Separate but equal
The Landfill Regulations of June 2002 changed the way some companies approached the disposal of their liquid waste at a stroke. In this article, Ray Wild, Westfalia Separator's business manager for the environment sector, looks at the regulation and explains the options open to industry.
The regulation was designed to control the disposal to landfill of hazardous substances and included a total ban on the disposal of liquids. Liquids present particular problems for landfill sites in the short term, exceptional load on the sites’ leachate treatment systems and long term they pose fugitive liability problems due to over saturation of the site.
Until now, liquids and sludge of all kinds were allowed to be disposed of to landfill. On 21 June 2002 that came to an end, overnight.
These were typically process liquids from a wide range of industries, including special and non-special wastes, spent process product wash down liquors, filtrates, scrubber liquors, wash outs, soluble oils, paint spray booth water, interceptor wastes, etc. In fact everything that was not considered hazardous or flammable.
Statistics indicate that liquids disposed of to landfill exceeded 1.03m tonnes of liquid 0.56mte as non-special and 0.47mte meeting the special waste status classification in the year 2000-2001.
So what options are left to producers that still need to dispose of liquid wastes? Fundamentally, all actions need to fit in with the basic hierarchy of good waste management practice: minimise, to reduce volumes as much as possible; re-use, within the process as far as possible; treatment to reduce its level of toxicity; incineration or thermal destruction with consideration for energy recovery and waste that cannot be treated in any other way. Landfill is at the very bottom of this hierarchy.
Treatment can include various forms at both off-site merchant facilities or onsite bespoke solutions.
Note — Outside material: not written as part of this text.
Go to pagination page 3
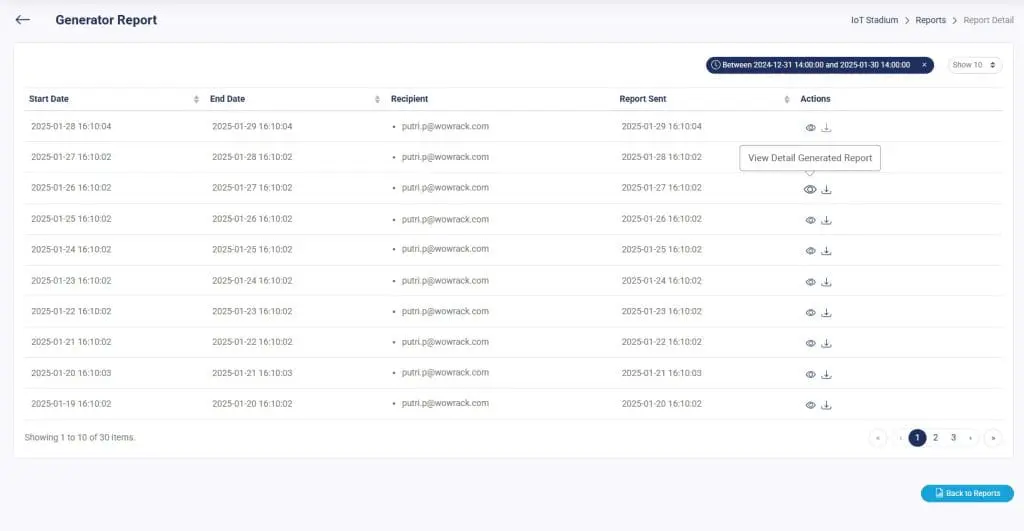Image resolution: width=1024 pixels, height=531 pixels. 953,437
Physio-chemical or biological, for example, Also, neutralisation of an acidic waste stream or introduction of the effluent to biological nutrients to encourage aerobic bacteria to break down organic matter in the waste stream as the latter option.
A further route for waste streams at some merchant facilities promotes the term ‘consolidation’ as a form of treatment. This involves the mixing of liquid wastes with other absorbent material or waste to produce a solid and in the majority of cases this does little to reduce the toxicity of the waste stream.
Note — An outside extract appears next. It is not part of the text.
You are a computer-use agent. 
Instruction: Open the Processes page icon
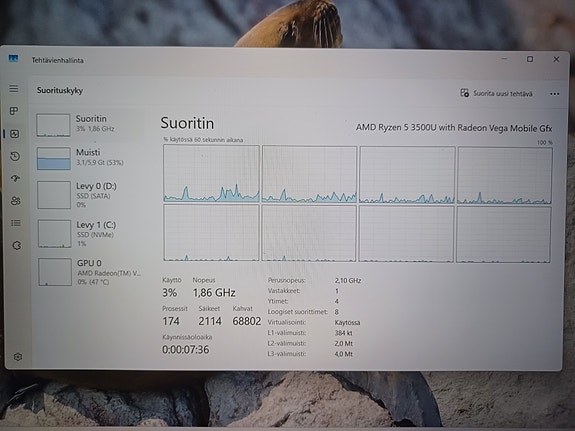(14, 111)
Currently the description of a ‘solid’ is very loose. New regulations, now at the consultation stage, will clarify what is needed and define waste in terms of its Total Organic Carbon (TOC) as is currently the case in France and Germany. The consequence is consolidation, accepted as being a way around the regulations rather than within their spirit, will soon be outlawed or impractical.
The Westfalia system for dewatering liquids using decanters to create a 28-35 per cent total solids ‘cake’ is both practical and efficient. By including an element of flocculation it is possible to obtain a water stream that is sufficiently pure to be discharged to the sewers or returned into the factory’s process.
As always there are alternatives. Belt filter presses, for example, perform a similar function but are less efficient, are labour intensive and have a potential health and safety issue as much of the residual material often has to be scraped from the press manually.
Gravity separation tanks are another solution but settlement is slow and there is a risk of contamination between the separated phases.
One problem aimed at decanters was always that they lacked flexibility: they could not react to varying feed densities. However, the new ‘Crocodile’ decanters from Westfalia have a ‘2-motor drive’ permitting torque-dependent control of the differential speed that senses the density of the feed and adjusts the power settings accordingly to maintain a consistent separation quality.
Under Integrated Pollution Prevention and Control (IPPC), to which prescribed industrial processes are required to comply, all emissions to air, water and land must be declared and quantified. ‘Best Available Techniques’ (BAT) must be sought and these are to be determined by the use of low waste technology, the use of less hazardous substances, adopting technological advances and changes in scientific knowledge and understanding will satisfy BAT criteria.
Dewatering liquid wastes, using modern decanters helps companies comply with these requirements, fits with the hierarchy of works management by reducing the volume for disposal, and satisfies the demands of the June 2002 regulations. In turn this pays for itself through savings in transport and reduced disposal fees.